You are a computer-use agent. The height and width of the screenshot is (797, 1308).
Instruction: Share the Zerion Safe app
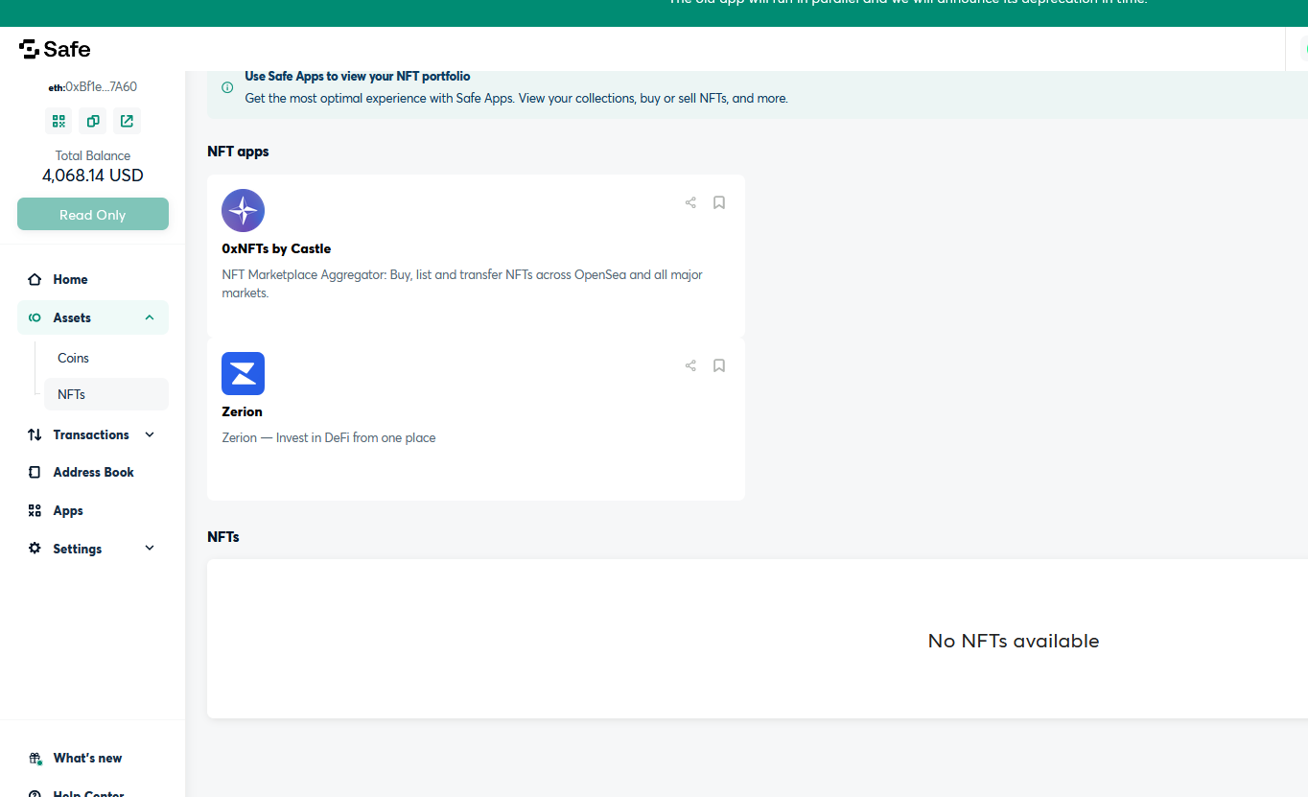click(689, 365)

==================================================

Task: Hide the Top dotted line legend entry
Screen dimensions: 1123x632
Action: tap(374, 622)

==================================================

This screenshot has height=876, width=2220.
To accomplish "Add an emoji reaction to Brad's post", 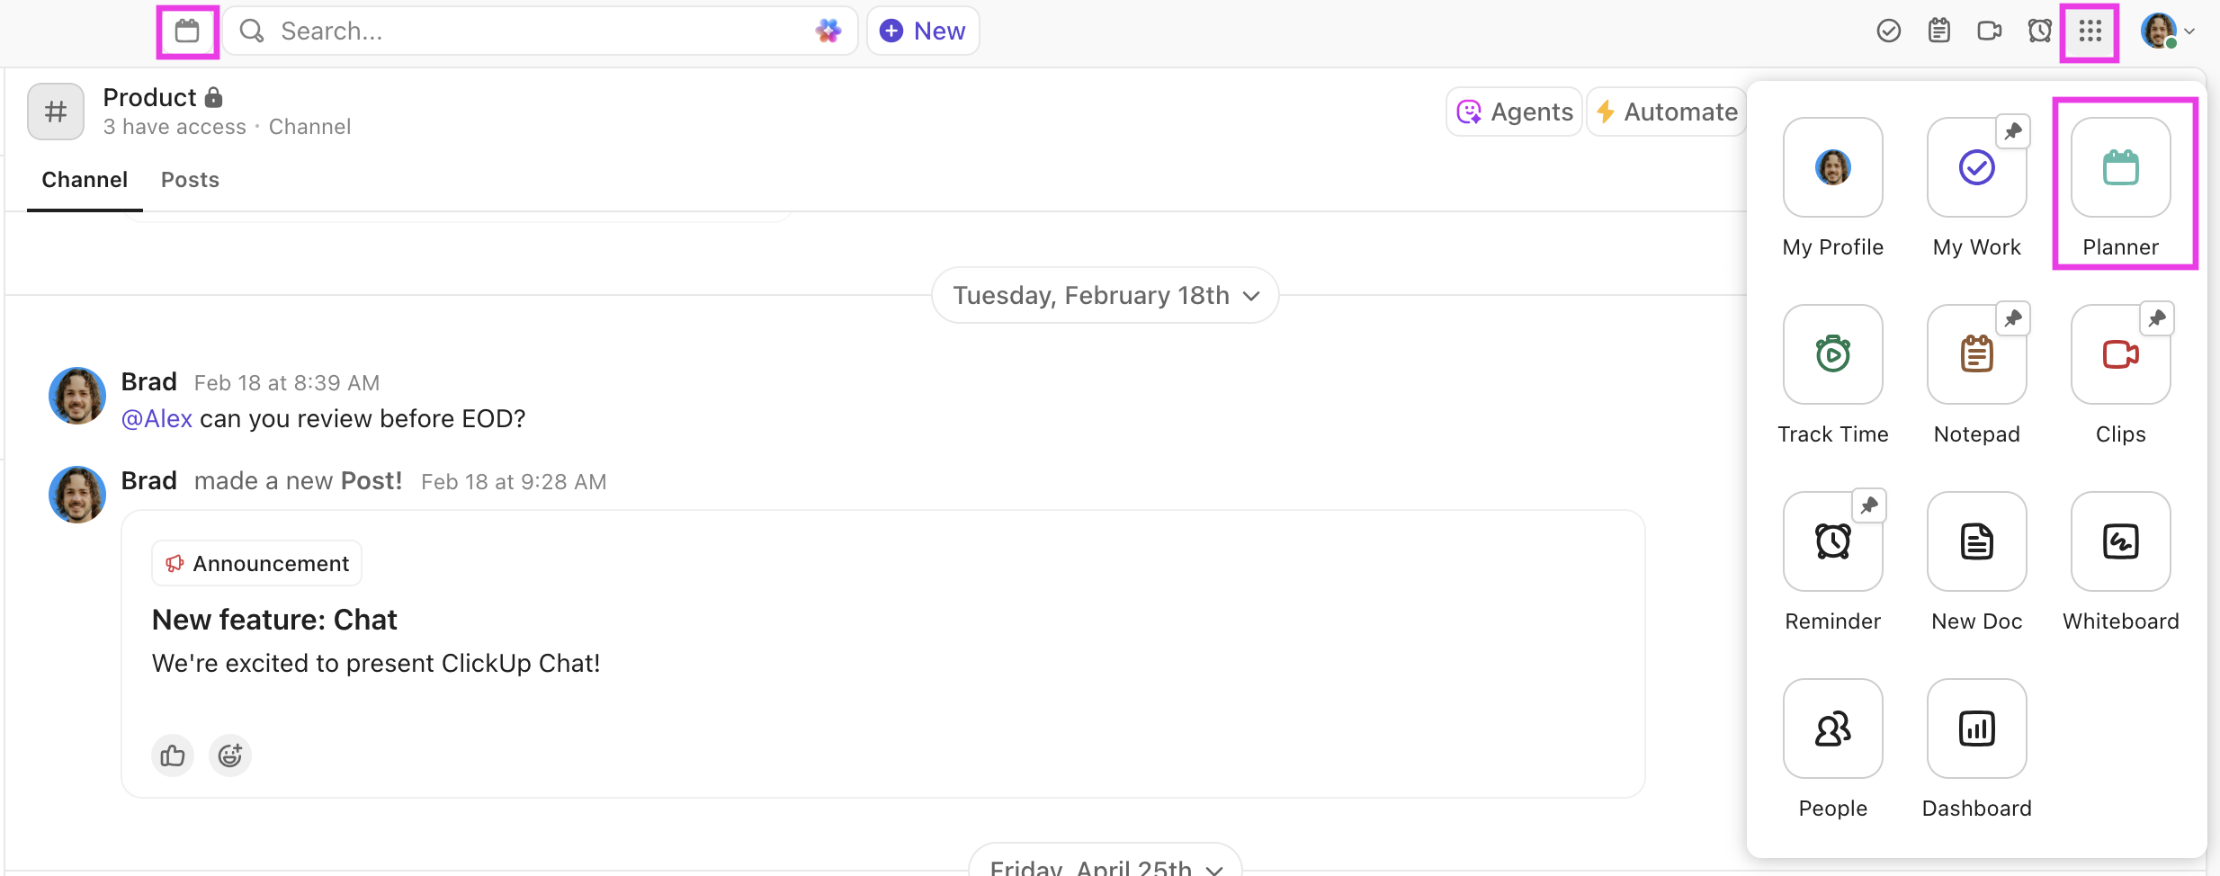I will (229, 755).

==================================================

→ **Exercise brief**:
Change "Share" to "Open" in the entries starting with the line with "You are a computer-use" and going on through the line with "click(689, 365)", and give those lines again with everything else unchanged and the pictures left out.

→ **Solved exercise**:
You are a computer-use agent. The height and width of the screenshot is (797, 1308).
Instruction: Open the Zerion Safe app
click(689, 365)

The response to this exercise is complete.